PollEverywhere - free - device agnostic (works across PC/Mac/Tablet/iPad/iPhone/Android): At Bogan we are looking into developing a digital toolkit for teachers who have a high saturation of smart phones in their class sections. PollEverywhere is a fantastic online tool that allows for teachers to create polls formatted as multiple choice, either/or, and yes/no. PollEverywhere tallies responses in realtime so you may not want to hook your laptop or PC to an LCD projector right away. But after a minute or two of response time, you can project to the class all the data collected from your student's submissions. We've used this tool during staff PD to solicit feedback on various topics and then redirect our course of action based on the the input of our faculty and staff.

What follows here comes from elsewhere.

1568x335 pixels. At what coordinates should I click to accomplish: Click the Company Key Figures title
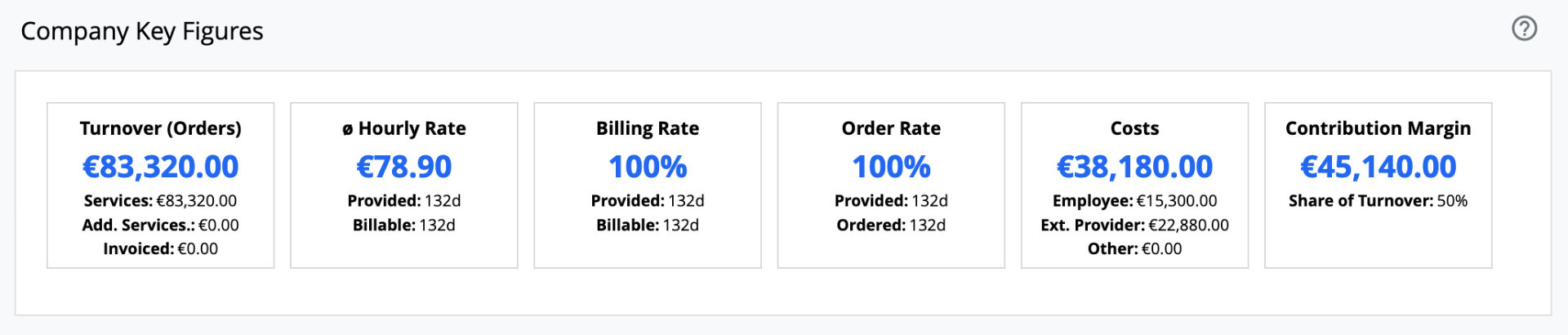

Remind101 - free - device agnostic (works across PC/Mac/Tablet/iPad/iPhone/Android): So many of your students have cell phones. Let's use them to communicate due dates, homework links, and test and quiz reminders! YOU'LL NEVER SEE YOUR STUDENTS CELL PHONE NUMBERS! They are cloaked by Remind101. You'll spend about 15 minutes creating your account, and generating free unique text numbers for each of your classes. Each class will get a unique number and a sign-up code. Have your students pull out their devices and text the sign-up code to the unique number. Remind101 will push out a text asking your student to type his/her name. Encourage your students to respond appropriately. From this point, you can edit the students' names, delete students, and push out messages up to 140-characters in length. Use in conjunction with Google Calendar to model scheduling and planning for your students.
Storify - free - device agnostic (works across PC/Mac/Tablet/iPad/iPhone/Android): sign in with your Twitter user name and password. Once you and your students have compiled tweets on Twitter using a unique hash tag, you can mine out all of them by hash tag to create a new narrative, study guide, review guide or other scaffolding mechanism for students who may have missed the conversation due to an absence. Storify allows you to rework or tweak the narrative to make a product that might be more potent for your students.
TodaysMeet - free - device agnostic (works across PC/Mac/Tablet/iPad/iPhone/Android): the ultimate backchannel. Create spontaneous chat rooms that are private. TodaysMeet is a great tool for iPad teachers, computer teachers. Chat rooms can exists for immediate use and then the contents will remain visible for those people who know the unique URL for 2hr, 8hr, 12hr, 1 day, 1 week, 1 months or even 1 full year. You're able to print off transcripts for yourself or your students for further review and reflection. For more information on TodaysMeet and the act of back-channeling, read my blog post by clicking here.
TweetChat - free - device agnostic (works across PC/Mac/Tablet/iPad/iPhone/Android): sign in with your Twitter user name and password. A proxy for Twitter; TweetChat allows you to search for threads via the hash tag ( # ) that is being used to link tweets. You would (1) create a unique hash tag, (2) have students go to TweetChat and sign in with their Twitter credentials, and (3) post comments including the unique hash tag. You can see comments as their posted through TweetChat's refresh option that allows you to get a fresh screen every 10 seconds (on the iPad) or 5 seconds (on the MacBook or PC). When the conversation is through, you can go to Storify.com (see below) to mine all the tweets via the hash tag then create a narrative and export that narrative as a PDF for you/your students to review at a later date.